Çocuğun üşümesini de, aç olmasını da, akşam yatacak yeri olmamasını da umursamıyorlar. Muhtemelen bu fotoğraf karesi az çok kafanızda belirmiştir. Tam Facebook’tan, Twitter’dan, Instagram’dan paylaşmalık bir fotoğraf değil mi?

Çocuğa umursamadan yürüyüp giden insanlara küfürler edip yanına da birkaç afili cümle yazıp paylaşmak için ve yüzlerce like almak için biçilmiş kaftan? Haksız mıyım? Sen de paylaşmaz mıydın fotoğrafı?

Şimdi sizden gözünüzü tekrar kapatmanızı istiyorum. Güzel bir bahar günü arkadaşlarınızla pahalı kahvelerin satıldığı bir cafede oturuyorsunuz. Lattenizin dumanı hala üzerinde. Arkadaşlarınızla koyu ve kahkahalarla dolu bir sohbete dalmışsınız.

Ve aniden üstü başı kirli, ayaklarında ayakkabı olmayan, yüzü kirden simsiyah olmuş, tabir-i caizse "leş" gibi kokan bir çocuk masaya yaklaşıyor ve size aç olduğunu söylüyor. Tiksindiniz değil mi? Elinizin tersiyle uzaklaştırmaya çalıştınız ya da garsonu çağırıp çocuğu kovmasını beklediniz. Çünkü iğrendiriciydi, kötü kokuyordu ve en önemlisi kahkahalarla dolu sohbetinizi bölmüştü.

İstisnalar dışında bu iki olay da tam anlamıyla böyle yaşanır. Çocuk aynı çocuk, ama davranışlar farklı. Çünkü ilkinde koku yok, sohbet bölünmüyor. Çünkü ilkinde bol like var, çünkü ilkinde "bak bu ülkedeki en duyarlı insan benim" fiyakası var. İkincisinde ise kötü koku var, başka arkadaşlara gösterebileceğin "bak ben süper iyi bir insanım" fiyakası yok (tabi çocuğa para verdiğin anın fotoğrafını çekip sosyal medyada paylaşmadıysa)
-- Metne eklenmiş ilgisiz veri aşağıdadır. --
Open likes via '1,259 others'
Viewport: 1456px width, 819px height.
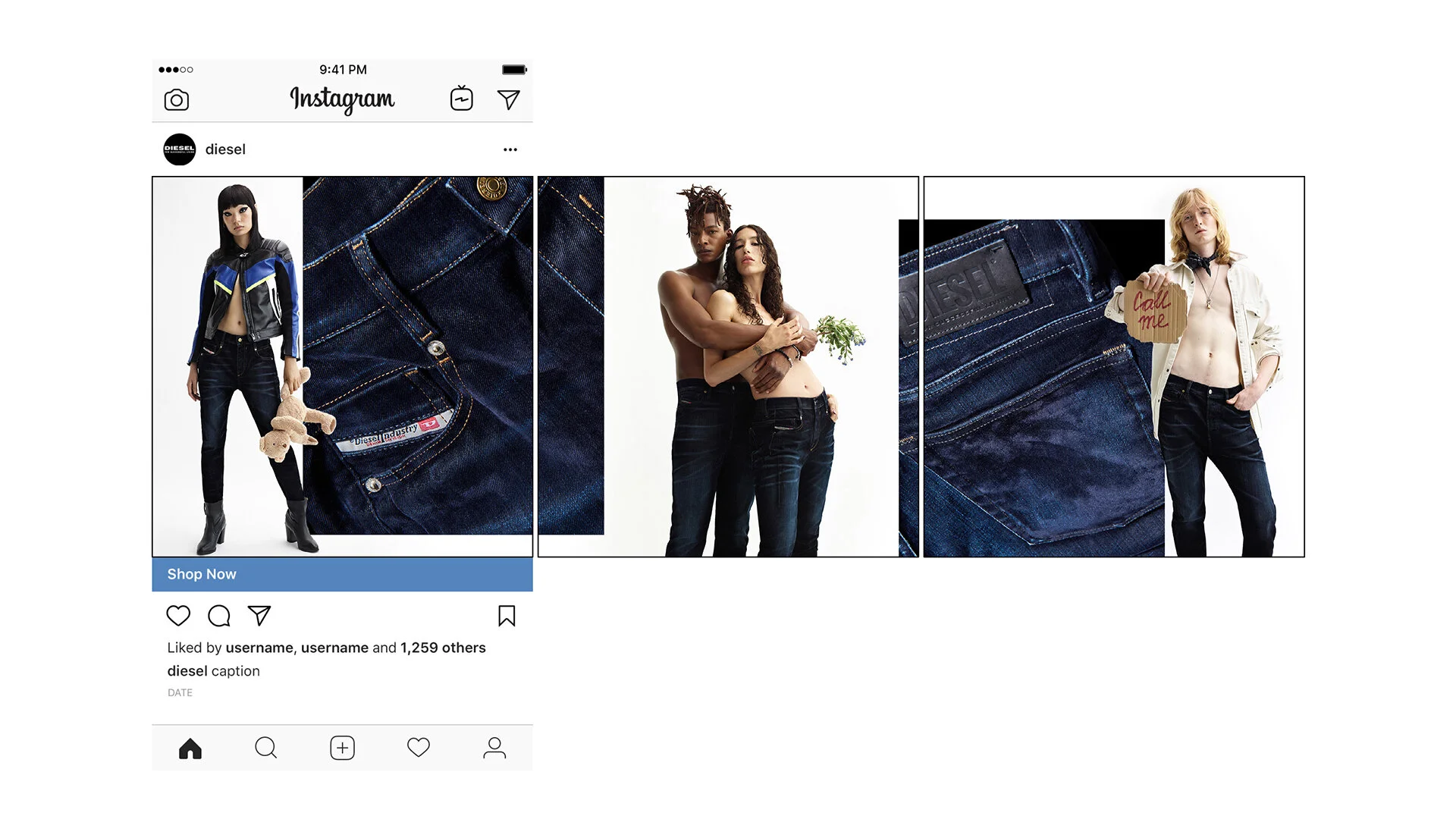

Sosyal medya biz insanlara ikinci bir kişilik oluşturma fırsatı verdi. Genelde yalan, olduğundan mutlu, olduğundan hassas, olduğundan zengin, olduğundan bilgili, olduğun sporcu, olduğundan modasever, olduğundan kitapsever...
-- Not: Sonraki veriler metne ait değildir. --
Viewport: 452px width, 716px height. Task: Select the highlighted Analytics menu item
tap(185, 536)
Dijital yalanlarla dolu bir ikinci yüzümüz oldu. Eşimizle kavga ettiğimizde, paramız olmadığı için cafeye gitmeyip minibüsle evimize gittiğimizde, kredi borcunu ödeyemediğimizde, patrondan fırça yediğimizde, cafede kahvemizi içerken yanımıza gelen sokak çocuklarını kovduğumuzda fotoğraflarımızı çekip paylaşmadığımız için herkes bizi, seni veya komşunu ya da arkadaşını mutlu sanabilir.
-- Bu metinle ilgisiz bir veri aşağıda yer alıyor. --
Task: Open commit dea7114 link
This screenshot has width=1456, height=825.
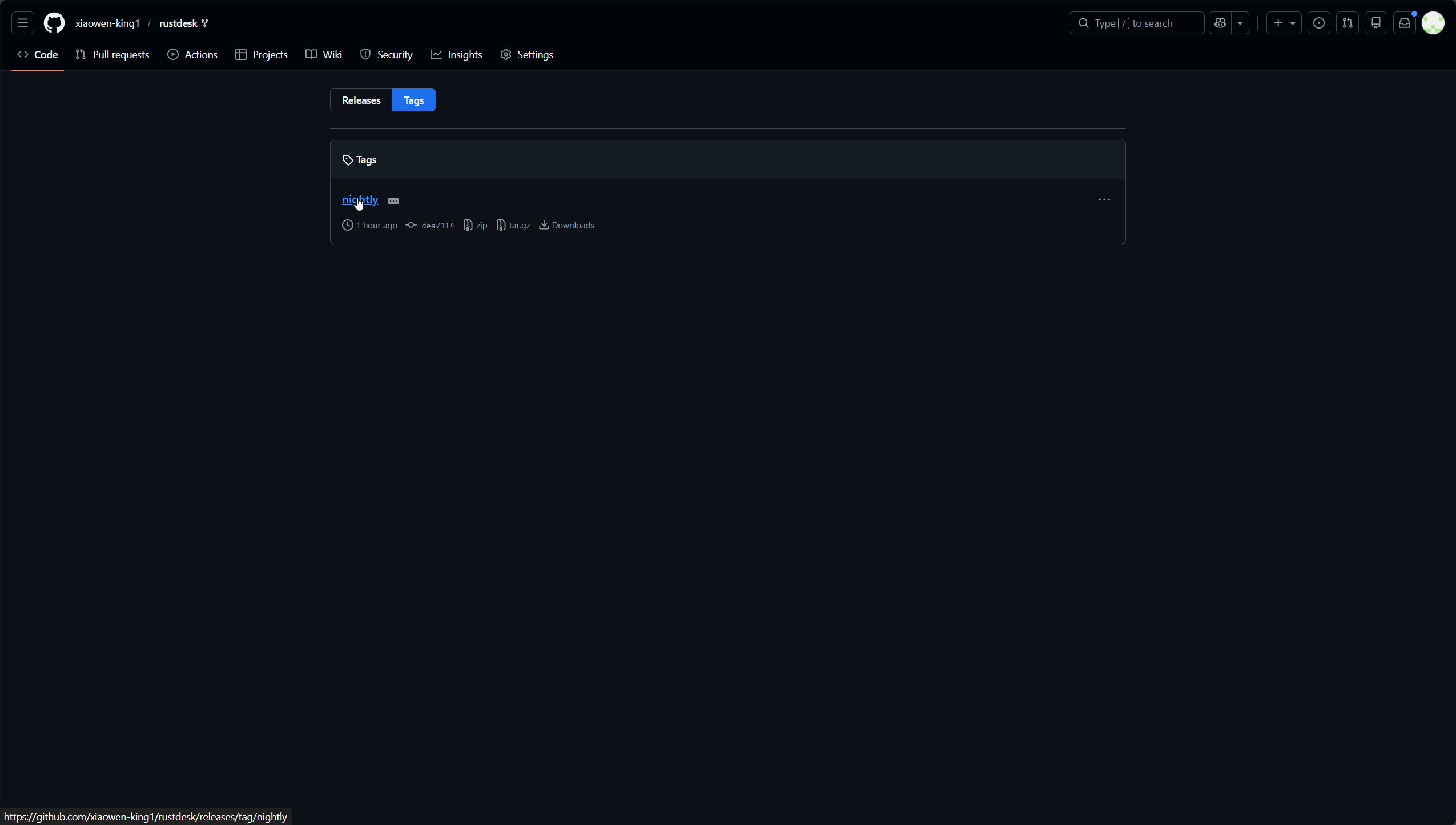Action: [437, 225]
Ama öyle değil. Unutma herkes en az senin kadar mutlu, herkes en az senin kadar mutsuz. Kimse evde pijamasıyla çekirdek çitlerken ki hayatını seninle paylaşmaz. Ne zaman ki yengeçli sushi konur pahalı bir masaya işte o zaman gösterir sana kendisini.

Dijital yalanlarla dolu dijital kimlik hiçbir zaman galip gelmez bunu unutmayın. Bizi biz yapan gerçek kimliklerimizdir. Bizi biz yapan cafede otururken yanımıza gelen sokak çocuğuna gösterdiğimiz tavırdır.

Bizi mutlu yada mutsuz edecek parametreler bunlardır. Bunları aklınızdan çıkarmayın; arkadaşlarınız çok mutlu değil, hep gezmiyorlar, imrenilecek kadar mükemmel bir hayat yaşamıyorlar.

Her gün binlerce dijital yalana, binlerce dijital mutluluk pozlarına maruz kalıyorsunuz. Bu gerçeği bilmek, bu gerçekle yaşamakta büyük fayda var.